Les partenaires sociaux ne partaient pas d'une page blanche ; ils avaient déjà entamé des négociations sur le sujet, qui n'ont pas abouti. Conscients de l'urgence, ils se sont remis au travail et souhaitent trouver un accord d'ici à la mi-juin.
Ces dispositifs doivent jouer un rôle clé dans notre stratégie en faveur de l'emploi des plus de 50 ans. Ils doivent aussi profiter aux salariés, aux entreprises et aux territoires touchés par des restructurations pour une meilleure continuité professionnelle et salariale.
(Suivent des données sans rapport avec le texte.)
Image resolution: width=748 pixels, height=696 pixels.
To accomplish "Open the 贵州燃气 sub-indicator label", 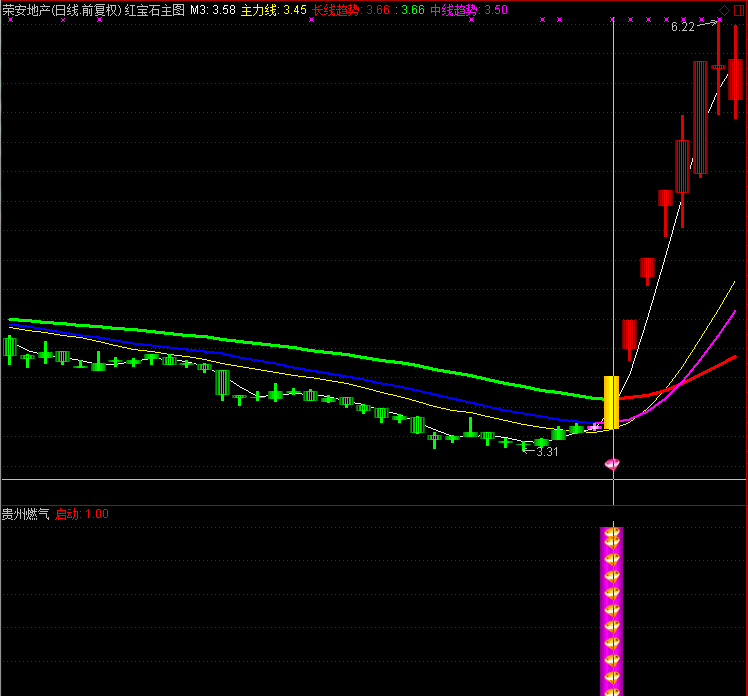I will click(x=25, y=514).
Cela nécessite de rendre nos dispositifs plus simples.
L'objectif est de mieux accompagner les salariés, de favoriser les mobilités internes et externes, mais aussi de développer l'alternance pour les adultes, sans limite d'âge, grâce au contrat de professionnalisation.
Aujourd'hui, nous avons bon espoir que ces négociations aboutissent très prochainement. Le cas échéant, il faudra en assurer une transposition législative rapide.
C'est d'ailleurs une demande formulée expressément par les partenaires sociaux, tant par les organisations patronales que par les organisations syndicales. Tous sont convaincus de l'urgence de disposer de dispositifs plus efficaces.
Je remercie donc très sincèrement les rapporteures et la commission des affaires sociales de la solution très pragmatique qui a été trouvée : en cas d'accord, le Gouvernement s'engage à déposer un amendement de réécriture reprenant le plus fidèlement possible les propositions des partenaires sociaux.
Sur toutes ces questions, le Gouvernement et les partenaires sociaux s'attachent à revitaliser le dialogue social.
Comme le montrent les travaux de la commission des affaires sociales, le Sénat est rodé à l'exercice particulier que constitue la transposition des accords nationaux interprofessionnels. Il s'agit d'être à la fois loyal et précis pour assurer une parfaite transposition, sans renoncer au pouvoir d'appréciation générale du législateur.
C'est la tâche qui vous incombe aujourd'hui, mesdames, messieurs les sénateurs.
(…)
Mme la présidente. La parole est à Mme la ministre.
Mme Astrid Panosyan-Bouvet, ministre. Je souhaite apporter deux éléments factuels en réponse aux propos de certains orateurs lors de la discussion générale.
Premièrement, si un consensus se fait pour constater que le taux d'emploi des seniors est effectivement plus bas en France que chez nos voisins européens mieux-disants, il ne faut pas y voir là une fatalité. Le taux d'emploi des seniors a en effet augmenté de trois points en deux ans en France, alors que, dans le même temps, il n'augmentait que de deux points en Allemagne et d'un peu plus de deux points en Europe en moyenne. (Mmes Émilienne Poumirol et Cathy Apourceau-Poly protestent.)
Pour la première fois depuis que l'on mesure le taux d'emploi, le taux d'emploi des plus de 55 ans dépasse enfin 60 %. Il s'établit à 61,5 % au premier trimestre de 2025, selon l'Insee.
Mme Émilienne Poumirol. Ce n'est pas ce qui est dit dans l'ANI !
Mme Astrid Panosyan-Bouvet, ministre. Deuxièmement, certes l'ANI n'a pas été voté à l'unanimité. Toutefois, l'accord en faveur de l'emploi des salariés expérimentés a été signé par 74 % des organisations syndicales représentatives et 100 % des organisations patronales. L'accord relatif à l'évolution du dialogue social a été signé par 100 % des organisations syndicales et par 67 % des organisations patronales. Enfin, 59 % des organisations syndicales et toutes les organisations patronales ont signé l'accord sur l'assurance chômage.
Ces chiffres témoignent d'une représentativité suffisante qui nous permet d'affirmer que le dialogue social fonctionne dans notre pays.
Mme la présidente. La discussion générale est close.